Trump announced his initiative on the National Day of Prayer, an event his conservative Evangelical base is especially fond of. Photo: Mark Wilson/Getty Images

The irony was not lost on Trump’s critics: On a day when social media were afire with fresh claims involving Michael Cohen’s hush-money payoffs to the president’s alleged lover, the porn star Stormy Daniels, there’s Trump getting publicly pious, announcing a new “faith-based initiative” while snuggling with his familiar crew of conservative Evangelical advisers (with some extras representing other faith traditions on hand as well).

Whatever his sins, the president is entirely innocent of having arranged the coincidence: His announcement coincided with the annual National Day of Prayer, a congressionally sanctioned event that often (if not always; Barack Obama did not personally participate in NDP commemorations, though he always offered official encouragement of them) has involved presidents.

But the proclamation Trump signed at the event was related to his more general line of defense against revelations like those being made about his handling (so to speak) of Ms. Daniels. It re-created a “faith-based organizations” infrastructure in the administration similar but not entirely identical to that of his two immediate predecessors. Vox’s Tara Isabella Burton makes some distinctions:

The institution of faith-based initiatives is not uncommon in the White House — Barack Obama launched the Office of Faith-based and Neighborhood Partnerships, and George W. Bush instituted an Office of Faith-Based and Community Initiatives. Both programs were designed to provide faith-based charity organizations with a clear avenue to get federal funding for their work.
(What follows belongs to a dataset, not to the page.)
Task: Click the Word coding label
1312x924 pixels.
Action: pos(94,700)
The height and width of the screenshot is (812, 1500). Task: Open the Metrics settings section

That said, Trump’s initiative seems to expand previous offices’ remit in a number of ways. For starters, the office isn’t just focusing on community-based or charitable initiatives. According to the Religion News Service, it’s also charged with informing the administration of “any failures of the executive branch to comply with religious liberty protections under law.” The Trump administration has consistently been a champion of religious liberty, particularly insofar as it pertains to evangelical Christian causes.

The political function of the faith-based initiative in the Trump administration is also significantly different. The Bush initiative became famous for creating a modest but symbolically important grants-and-contracts-based patronage operation, with conservative African-American churches notably benefiting. Obama’s initiative also offered outreach to a previously hostile community — white Evangelicals — and adjudicated for good or for ill many fights between conservative religious groups and advocates for LGBTQ rights.

In line with Trump’s loud-and-proud advocacy of the political views of conservative Christians, his new faith-based office will apparently focus on policing agencies to make sure there is no interference with participation by church-sponsored organizations, and no transgressions against the “liberty of conscience” of believers. This is a term, of course, that both political and religious conservatives these days construe very broadly to sanction all sorts of exclusive and exclusionary demands, even in the use of federal funds.

According to Adelle Banks, who first reported the initiative, the office will “serve as a watchdog for government overreach on religious liberty issues.” It will be interesting to see if the watchdog growls, and if so, at whom.

All in all, it is clear that this is another of a series of steps by Trump to solidify his relationship with his largest and most loyal constituency, and perhaps scandal-proof it against disclosures of heathenish presidential and prepresidential behavior yet to come. To an extent unseen in the White House for a long time, Trump is treating conservative Evangelicals not as allies, but as partners. Since unlike George W. Bush he cannot credibly pose as a brother-in-faith, it’s probably the best he can do to keep them inside his tent.